Don’t Let the Maven Deploy Plugin Trip You Up

Maven Deploy

Apache Maven is a commonly used build tool. It has many cool features such as default processing steps that are included out of the box, and is particularly good for compiling and packaging Java code. But this blog post is not an introduction to Maven. There are plenty of great books that provide that, and you could probably also find skilled colleagues to learn from. I’m also not going to discuss the pros and cons of Maven. There are plenty of successful projects enjoying it’s pros, and other projects that prefer alternative tools because of its cons. What I do want to explore is Maven’s deploy plugin (primarily used during the Maven deploy phase), its shortcomings and how to address them. This is something I’m often asked about, so here are the answers summarized up front.
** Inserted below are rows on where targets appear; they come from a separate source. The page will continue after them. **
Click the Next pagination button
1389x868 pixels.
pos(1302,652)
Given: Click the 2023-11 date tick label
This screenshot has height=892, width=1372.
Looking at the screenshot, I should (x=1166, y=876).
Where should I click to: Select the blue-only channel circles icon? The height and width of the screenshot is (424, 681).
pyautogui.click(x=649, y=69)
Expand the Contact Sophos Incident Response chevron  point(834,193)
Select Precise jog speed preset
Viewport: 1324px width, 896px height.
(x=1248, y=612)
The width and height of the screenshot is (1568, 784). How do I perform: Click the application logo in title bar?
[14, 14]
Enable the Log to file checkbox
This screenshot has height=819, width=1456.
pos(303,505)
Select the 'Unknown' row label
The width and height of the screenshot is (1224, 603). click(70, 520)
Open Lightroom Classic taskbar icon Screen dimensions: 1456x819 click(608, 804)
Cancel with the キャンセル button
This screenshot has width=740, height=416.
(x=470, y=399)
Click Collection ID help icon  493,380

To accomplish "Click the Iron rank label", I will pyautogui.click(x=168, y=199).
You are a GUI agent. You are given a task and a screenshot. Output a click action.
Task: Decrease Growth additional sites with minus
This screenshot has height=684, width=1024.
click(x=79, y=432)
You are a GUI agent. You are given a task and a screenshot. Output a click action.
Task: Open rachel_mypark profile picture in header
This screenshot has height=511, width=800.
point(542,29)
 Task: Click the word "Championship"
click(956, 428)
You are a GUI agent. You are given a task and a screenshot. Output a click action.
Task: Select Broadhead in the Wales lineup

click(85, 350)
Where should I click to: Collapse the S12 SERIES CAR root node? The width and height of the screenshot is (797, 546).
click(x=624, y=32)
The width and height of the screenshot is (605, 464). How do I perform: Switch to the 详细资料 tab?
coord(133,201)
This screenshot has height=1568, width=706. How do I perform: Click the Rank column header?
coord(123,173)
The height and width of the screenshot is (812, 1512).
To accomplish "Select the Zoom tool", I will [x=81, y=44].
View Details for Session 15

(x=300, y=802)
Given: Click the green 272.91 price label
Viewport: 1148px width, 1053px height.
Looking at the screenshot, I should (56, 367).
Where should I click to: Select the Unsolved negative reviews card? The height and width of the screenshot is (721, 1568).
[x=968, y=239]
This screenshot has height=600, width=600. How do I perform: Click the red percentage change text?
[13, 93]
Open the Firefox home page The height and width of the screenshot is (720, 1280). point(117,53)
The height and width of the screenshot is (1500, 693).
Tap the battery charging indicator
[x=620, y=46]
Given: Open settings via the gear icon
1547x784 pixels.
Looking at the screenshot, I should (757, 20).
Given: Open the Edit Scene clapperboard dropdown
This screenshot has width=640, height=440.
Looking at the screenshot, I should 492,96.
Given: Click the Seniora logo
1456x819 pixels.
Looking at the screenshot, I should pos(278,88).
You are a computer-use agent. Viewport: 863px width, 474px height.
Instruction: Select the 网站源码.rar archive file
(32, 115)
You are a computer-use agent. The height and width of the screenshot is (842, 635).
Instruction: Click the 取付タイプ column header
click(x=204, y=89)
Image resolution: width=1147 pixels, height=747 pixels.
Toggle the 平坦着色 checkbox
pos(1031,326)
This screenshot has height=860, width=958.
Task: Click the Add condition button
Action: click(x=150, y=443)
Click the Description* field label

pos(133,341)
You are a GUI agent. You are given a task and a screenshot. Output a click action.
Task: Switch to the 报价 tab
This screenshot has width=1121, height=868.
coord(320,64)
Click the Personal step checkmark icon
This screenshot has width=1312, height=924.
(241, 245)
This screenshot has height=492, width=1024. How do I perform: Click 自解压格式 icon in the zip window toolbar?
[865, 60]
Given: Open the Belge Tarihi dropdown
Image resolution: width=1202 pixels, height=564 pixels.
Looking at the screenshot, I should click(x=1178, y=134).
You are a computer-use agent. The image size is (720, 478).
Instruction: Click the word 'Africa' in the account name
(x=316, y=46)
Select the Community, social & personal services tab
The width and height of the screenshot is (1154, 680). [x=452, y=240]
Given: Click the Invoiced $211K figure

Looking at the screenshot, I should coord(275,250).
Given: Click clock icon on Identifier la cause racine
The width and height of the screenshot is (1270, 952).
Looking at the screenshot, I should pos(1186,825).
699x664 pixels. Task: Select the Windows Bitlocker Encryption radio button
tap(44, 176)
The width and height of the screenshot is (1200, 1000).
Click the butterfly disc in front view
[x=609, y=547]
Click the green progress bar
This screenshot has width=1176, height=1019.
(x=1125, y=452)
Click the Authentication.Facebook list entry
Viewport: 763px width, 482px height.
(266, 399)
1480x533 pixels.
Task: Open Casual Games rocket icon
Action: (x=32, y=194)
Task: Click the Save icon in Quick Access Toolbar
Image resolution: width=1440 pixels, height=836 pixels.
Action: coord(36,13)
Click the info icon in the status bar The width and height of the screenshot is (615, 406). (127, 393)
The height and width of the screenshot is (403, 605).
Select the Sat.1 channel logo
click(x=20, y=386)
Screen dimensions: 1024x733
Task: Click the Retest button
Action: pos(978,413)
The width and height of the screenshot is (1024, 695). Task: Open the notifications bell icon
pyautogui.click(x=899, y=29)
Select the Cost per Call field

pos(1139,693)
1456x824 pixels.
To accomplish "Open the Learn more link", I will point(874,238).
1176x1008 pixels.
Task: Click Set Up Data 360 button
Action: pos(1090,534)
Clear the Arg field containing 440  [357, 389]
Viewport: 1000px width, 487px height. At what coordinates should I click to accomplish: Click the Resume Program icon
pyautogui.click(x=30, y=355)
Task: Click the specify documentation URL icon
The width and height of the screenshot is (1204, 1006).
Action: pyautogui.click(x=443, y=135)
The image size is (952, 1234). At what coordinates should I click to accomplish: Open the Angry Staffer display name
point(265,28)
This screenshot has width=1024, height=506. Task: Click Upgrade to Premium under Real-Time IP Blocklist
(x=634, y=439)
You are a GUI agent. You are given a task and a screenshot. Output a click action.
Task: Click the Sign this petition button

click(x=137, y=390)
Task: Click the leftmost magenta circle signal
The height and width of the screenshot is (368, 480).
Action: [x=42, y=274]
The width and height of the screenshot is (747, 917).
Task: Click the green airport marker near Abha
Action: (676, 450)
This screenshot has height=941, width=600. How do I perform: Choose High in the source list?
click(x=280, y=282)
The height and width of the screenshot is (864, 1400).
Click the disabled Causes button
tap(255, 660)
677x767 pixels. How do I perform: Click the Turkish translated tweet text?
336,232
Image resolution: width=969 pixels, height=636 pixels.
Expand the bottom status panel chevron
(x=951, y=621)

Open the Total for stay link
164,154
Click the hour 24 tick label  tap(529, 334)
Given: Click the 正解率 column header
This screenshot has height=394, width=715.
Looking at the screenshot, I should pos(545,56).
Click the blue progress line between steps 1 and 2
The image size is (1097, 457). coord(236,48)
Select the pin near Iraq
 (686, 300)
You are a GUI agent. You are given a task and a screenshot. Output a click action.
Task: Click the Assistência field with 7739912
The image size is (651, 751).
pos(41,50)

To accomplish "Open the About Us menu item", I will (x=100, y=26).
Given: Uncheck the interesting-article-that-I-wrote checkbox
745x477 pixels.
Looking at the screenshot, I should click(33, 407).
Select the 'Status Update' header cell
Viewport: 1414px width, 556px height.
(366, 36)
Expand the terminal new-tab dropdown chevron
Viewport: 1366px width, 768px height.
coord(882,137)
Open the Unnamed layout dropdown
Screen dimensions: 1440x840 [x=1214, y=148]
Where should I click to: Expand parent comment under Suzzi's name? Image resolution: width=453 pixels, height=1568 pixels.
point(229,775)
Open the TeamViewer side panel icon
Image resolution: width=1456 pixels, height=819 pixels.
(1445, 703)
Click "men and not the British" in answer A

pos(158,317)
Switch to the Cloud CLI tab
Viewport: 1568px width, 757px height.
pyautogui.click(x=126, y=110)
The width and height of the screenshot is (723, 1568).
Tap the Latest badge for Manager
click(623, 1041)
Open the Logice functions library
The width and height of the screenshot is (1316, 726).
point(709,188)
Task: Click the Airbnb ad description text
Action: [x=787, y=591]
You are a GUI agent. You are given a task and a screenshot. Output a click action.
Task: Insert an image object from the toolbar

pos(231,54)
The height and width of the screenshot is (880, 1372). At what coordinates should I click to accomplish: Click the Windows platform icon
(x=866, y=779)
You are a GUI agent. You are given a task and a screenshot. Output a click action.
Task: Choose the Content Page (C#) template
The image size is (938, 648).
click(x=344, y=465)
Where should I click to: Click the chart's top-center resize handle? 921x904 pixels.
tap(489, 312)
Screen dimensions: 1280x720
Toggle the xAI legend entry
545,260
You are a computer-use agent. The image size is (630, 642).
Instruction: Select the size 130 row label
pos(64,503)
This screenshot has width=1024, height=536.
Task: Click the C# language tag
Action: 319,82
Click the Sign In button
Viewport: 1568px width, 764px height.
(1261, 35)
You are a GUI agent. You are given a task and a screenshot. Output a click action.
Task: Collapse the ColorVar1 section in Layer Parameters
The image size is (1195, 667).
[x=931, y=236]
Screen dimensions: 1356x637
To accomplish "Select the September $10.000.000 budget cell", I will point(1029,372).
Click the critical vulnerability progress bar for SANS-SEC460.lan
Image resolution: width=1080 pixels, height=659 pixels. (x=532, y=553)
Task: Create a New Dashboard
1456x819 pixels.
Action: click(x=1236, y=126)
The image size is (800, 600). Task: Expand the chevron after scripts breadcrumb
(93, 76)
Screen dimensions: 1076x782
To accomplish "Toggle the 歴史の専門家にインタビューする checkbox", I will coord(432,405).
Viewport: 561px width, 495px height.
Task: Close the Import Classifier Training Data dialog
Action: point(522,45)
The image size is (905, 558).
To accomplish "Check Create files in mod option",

The Maven deploy plugin and its shortcomings

Working with Maven commonly includes using the deploy plugin to upload build artifacts to a remote repository for sharing with other teams. It’s really handy that you can just add a <distributionManagement/> section to your Maven POM to reference a remote repository such as JFrog Artifactory, and you are pretty much done. Sometimes this is, indeed, a sufficient solution, but nowadays, there are often requirements and basic conditions which motivate us to seek more advanced solutions, for the following reasons:

Project aggregation may lead to inconsistent deployment
Maven supports the concept of project aggregation in which a batch of modules is processed together. This is especially used when deploying the modules to a component repository. The problem is that all Maven modules are processed and deployed sequentially, one by one. If deploying any of the modules fails, the remote repository is updated with new versions of modules, but left with older versions of those whose deployment failed, rendering it in an inconsistent state. “Quality is the absence of error” (Gerald M. Weinberg, Quality Software Management Vol. 1 Systems Thinking (Dorset House, 1992), pg. 9).  

Inconsistent deployment

Context matters
These days, when context matters more and more, it is often not enough to just distribute a binary. The real value of a binary is evoked from its context and meta information. For example, in big and complex project setups, quality gates are injected, and binaries are labeled/certified according to the current state of processing, or are just enriched with build information (including dependencies) by the build engine. Use cases include wanting to find and stage artifacts which are annotated with specific attributes, or examining the impact path of build dependencies. More advanced tools in build management offer bill-of-materials reports, and dependency and traceability checking that help with integrity and auditing (Mario E. Moreira, Adapting Configuration Management for Agile Teams (Wiley, 2010), pg. 231).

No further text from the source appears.